With the recent public release of Ghidra I felt like reverse engineering something, and as I have a personal interest in reading VNs (or visual novels), I decided to RE some VN engine. This post contains a rough outline of some of the RE steps I took to end up with pylivemaker, a toolkit for manipulating and patching LiveMaker/LiveNovel game resources.
About VNs
VNs as a medium originated in Japan, with NScripter and Kirikiri and being the most common (to my knowledge) engines for Japanese VNs. In the west, Ren’Py is also a popular option. VN engines generally work by parsing some script format, which will contain a novel’s text as well as commands to display images and play audio at the appropriate times alongside the novel text.
An engine’s script format may also include some kind of support for branching paths based on a player’s gameplay choices, as in a choose-your-own-adventure style book (ex. Ren’Py script). In most cases, a VN’s game files will simply consist of the original script files in a plaintext format, any resource images/audio files/etc. These files are packed into some (possibly proprietary) archive format, and then distributed along with an interpreter executable, which can unpack the archive, and parse/execute the script files.
For the purposes of this exercise, my goal was to RE some engine to the point that I could extract a VN’s text script from the game file(s), modify the script, and re-insert it into the original game files via a patch. This type of patching is frequently done for the purpose of releasing unofficial translations of Japanese VNs (which until relatively recently, would rarely get official releases outside of Japan). I also wanted to select something obscure enough that tools for patching my engine did not already exist (for example, KrkrExtract for Kirikiri). As a result, I selected LiveMaker.
About LiveMaker/LiveNovel
LiveMaker is a (now defunct) Japanese engine/toolkit for making PC games, and one of the tools included with LiveMaker, LiveNovel, is for making ADV (adventure) style VNs. LiveNovel provides a GUI interface to make VNs without requiring any actual scripting by the user (aside from entering the actual novel text). LiveMaker was available for free, but there was also a paid version that added additional features, most notably the ability for a user to encrypt their resources to prevent artwork/audio/etc. from being extracted from a game.
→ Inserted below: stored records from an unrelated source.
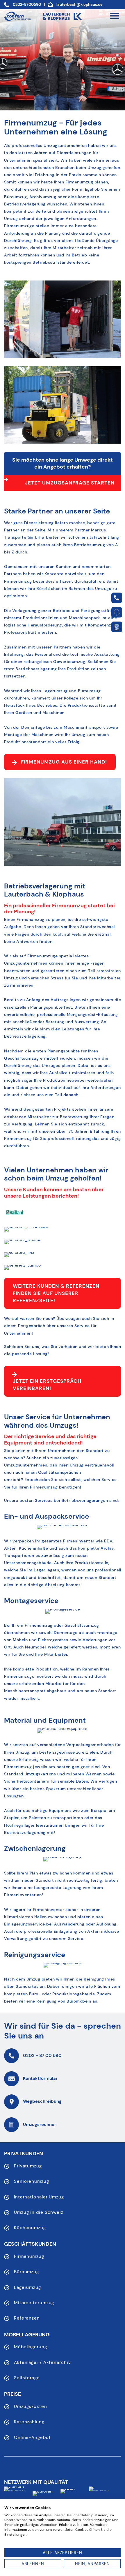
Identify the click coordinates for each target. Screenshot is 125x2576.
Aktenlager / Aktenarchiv (42, 2362)
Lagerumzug (27, 2287)
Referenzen (27, 2318)
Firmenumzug (29, 2256)
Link (116, 598)
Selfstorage (27, 2378)
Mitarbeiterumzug (34, 2303)
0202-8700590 (27, 4)
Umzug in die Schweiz (38, 2212)
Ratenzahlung (29, 2422)
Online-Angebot (32, 2437)
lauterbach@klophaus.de (79, 4)
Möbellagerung (30, 2347)
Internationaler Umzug (39, 2197)
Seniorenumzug (31, 2181)
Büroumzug (26, 2272)
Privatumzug (28, 2166)
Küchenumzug (30, 2228)
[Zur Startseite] (17, 16)
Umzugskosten (30, 2406)
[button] (114, 16)
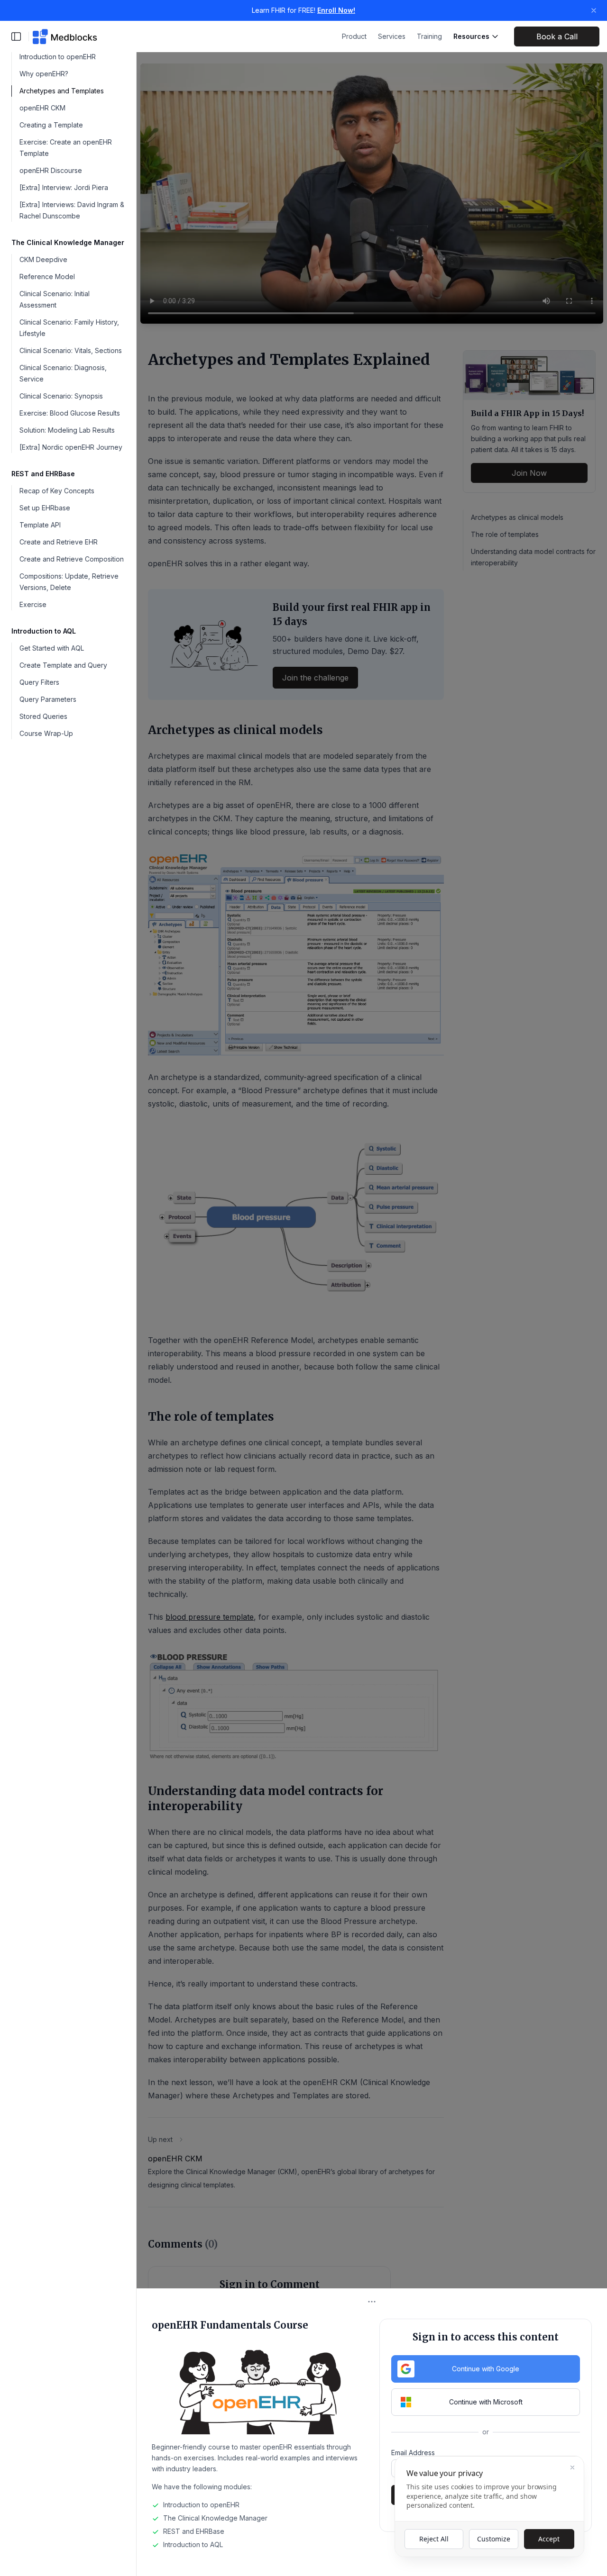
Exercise (32, 604)
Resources (471, 36)
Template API (40, 525)
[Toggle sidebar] (16, 36)
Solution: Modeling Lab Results (67, 430)
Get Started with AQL (51, 648)
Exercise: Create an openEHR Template (65, 147)
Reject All (434, 2538)
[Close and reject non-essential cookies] (572, 2467)
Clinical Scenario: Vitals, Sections (70, 350)
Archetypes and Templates (61, 91)
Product (354, 36)
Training (429, 36)
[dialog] (489, 2506)
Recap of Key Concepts (56, 491)
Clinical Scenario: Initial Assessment (54, 299)
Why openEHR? (43, 74)
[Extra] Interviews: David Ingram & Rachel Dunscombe (71, 210)
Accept (549, 2538)
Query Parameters (47, 699)
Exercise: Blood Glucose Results (69, 413)
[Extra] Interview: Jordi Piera (63, 187)
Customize (493, 2538)
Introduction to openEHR (57, 57)
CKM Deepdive (43, 259)
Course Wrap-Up (46, 733)
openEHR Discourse (50, 170)
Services (391, 36)
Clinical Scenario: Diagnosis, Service (63, 373)
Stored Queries (43, 716)
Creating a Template (51, 125)
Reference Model (47, 276)
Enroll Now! (336, 10)
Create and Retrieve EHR (58, 542)
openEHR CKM (42, 108)
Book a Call (557, 36)
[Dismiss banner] (593, 10)
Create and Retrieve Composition (71, 559)
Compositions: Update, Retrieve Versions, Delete (69, 581)
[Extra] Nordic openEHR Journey (70, 447)
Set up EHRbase (44, 508)
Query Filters (39, 682)
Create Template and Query (63, 665)
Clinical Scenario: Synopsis (61, 396)
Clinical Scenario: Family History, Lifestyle (69, 327)
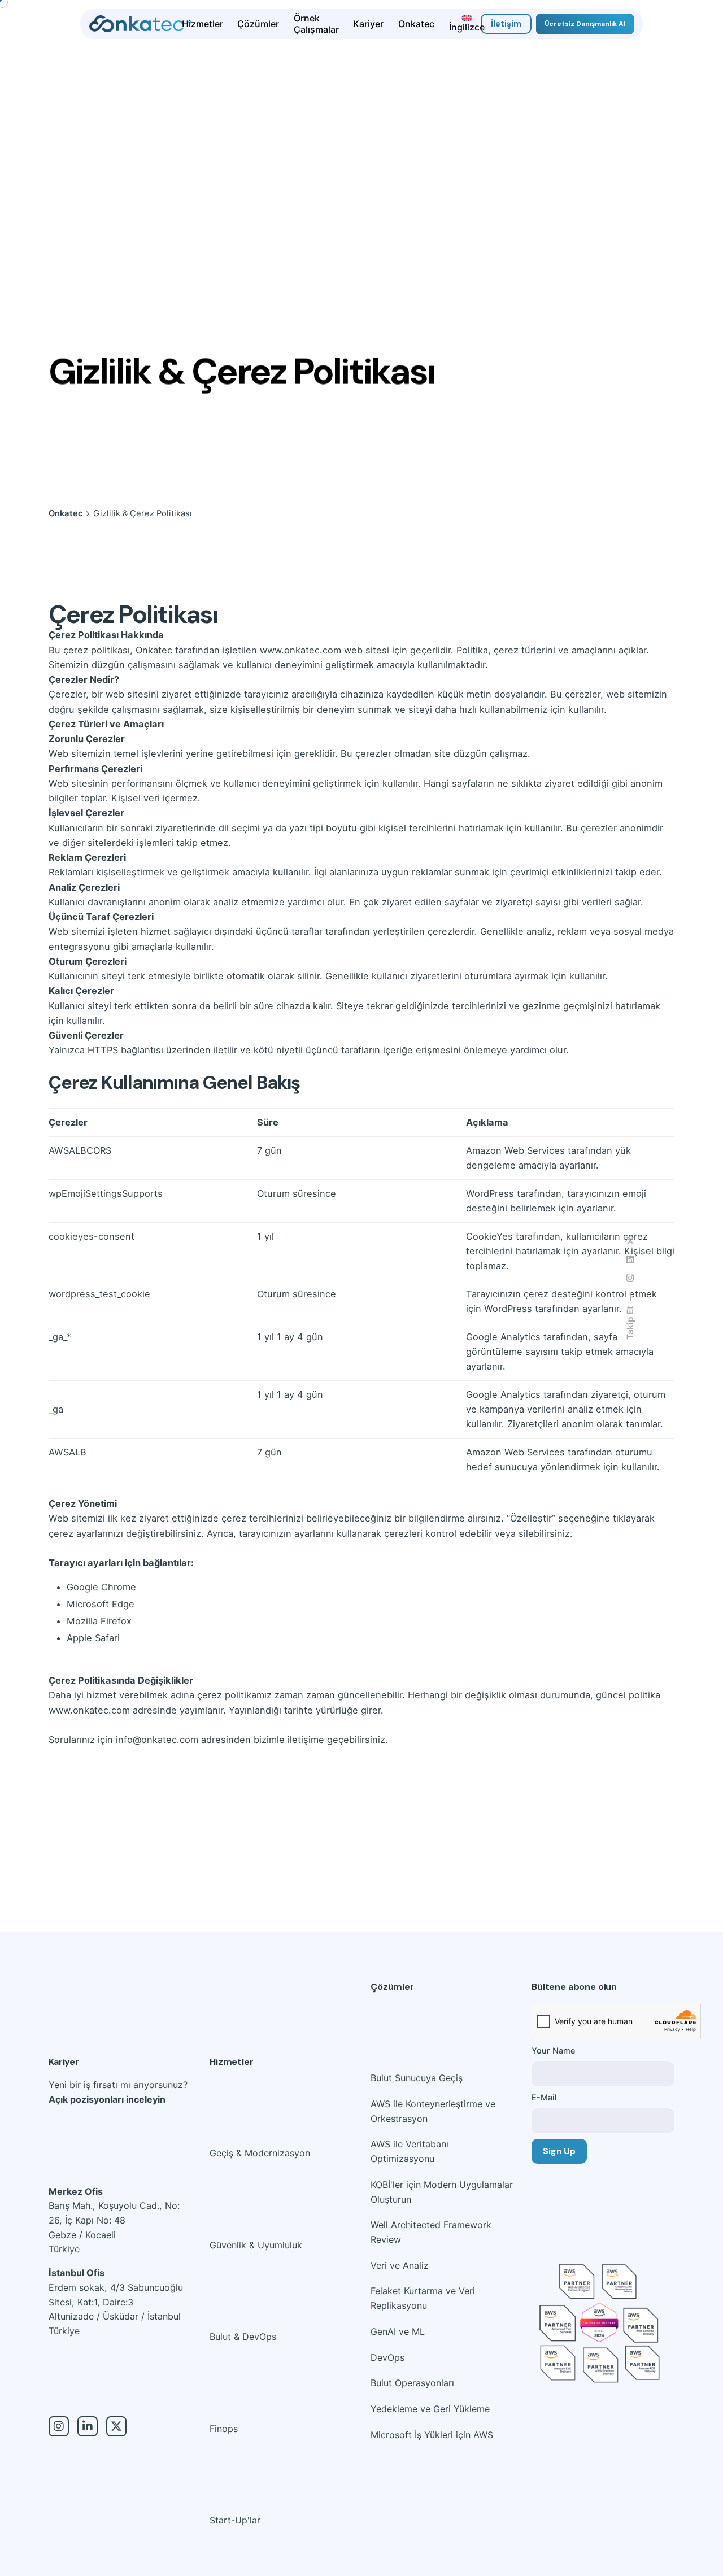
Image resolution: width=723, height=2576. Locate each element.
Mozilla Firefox (99, 1621)
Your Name (553, 2050)
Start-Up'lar (235, 2520)
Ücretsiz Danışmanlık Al (585, 23)
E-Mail (544, 2097)
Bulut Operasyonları (412, 2382)
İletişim (506, 23)
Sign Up (559, 2151)
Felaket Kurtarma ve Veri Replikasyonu (423, 2298)
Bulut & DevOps (243, 2336)
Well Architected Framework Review (431, 2232)
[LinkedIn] (87, 2426)
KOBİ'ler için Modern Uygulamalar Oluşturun (442, 2192)
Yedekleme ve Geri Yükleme (430, 2408)
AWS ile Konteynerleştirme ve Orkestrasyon (433, 2111)
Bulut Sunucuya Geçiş (417, 2078)
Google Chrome (101, 1587)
Note: Although the company that developed LiveMaker no longer exists, the most recent free version of LiveMaker can still be downloaded through archive.org, or from here.
Running LiveMaker (and LiveNovel) requires setting your Windows non-unicode system locale to Japanese. The LiveMaker applications cannot be run via LocaleEmulator. The applications themselves will run with LocaleEmulator, but building/testing a LiveMaker or LiveNovel project will fail unless the actual system locale is set properly.
For reference, the LiveNovel tutorial and documentation which is bundled with LiveMaker is also available here (in Japanese). Some of the example LiveMaker/LiveNovel images in this post are taken from the tutorial docs.
The LiveNovel GUI provides a visual flow-chart for managing scenario branching and control-flow, as well as a pseudo-WYSIWYG editor for writing the actual novel text and inserting images/audio/etc.For users that wish to write more traditional VN scripts, LiveNovel also supports what they call an “HTML-like” scripting language.
When a user provides a script in the “HTML-like” format, it is converted into the same internal LiveNovel text format (.lns
) used by the WYSIWYG editor.
Once a LiveNovel project is completed and ready to be distributed, the user can export their game as either a traditional Windows installer, or as a standalone executable.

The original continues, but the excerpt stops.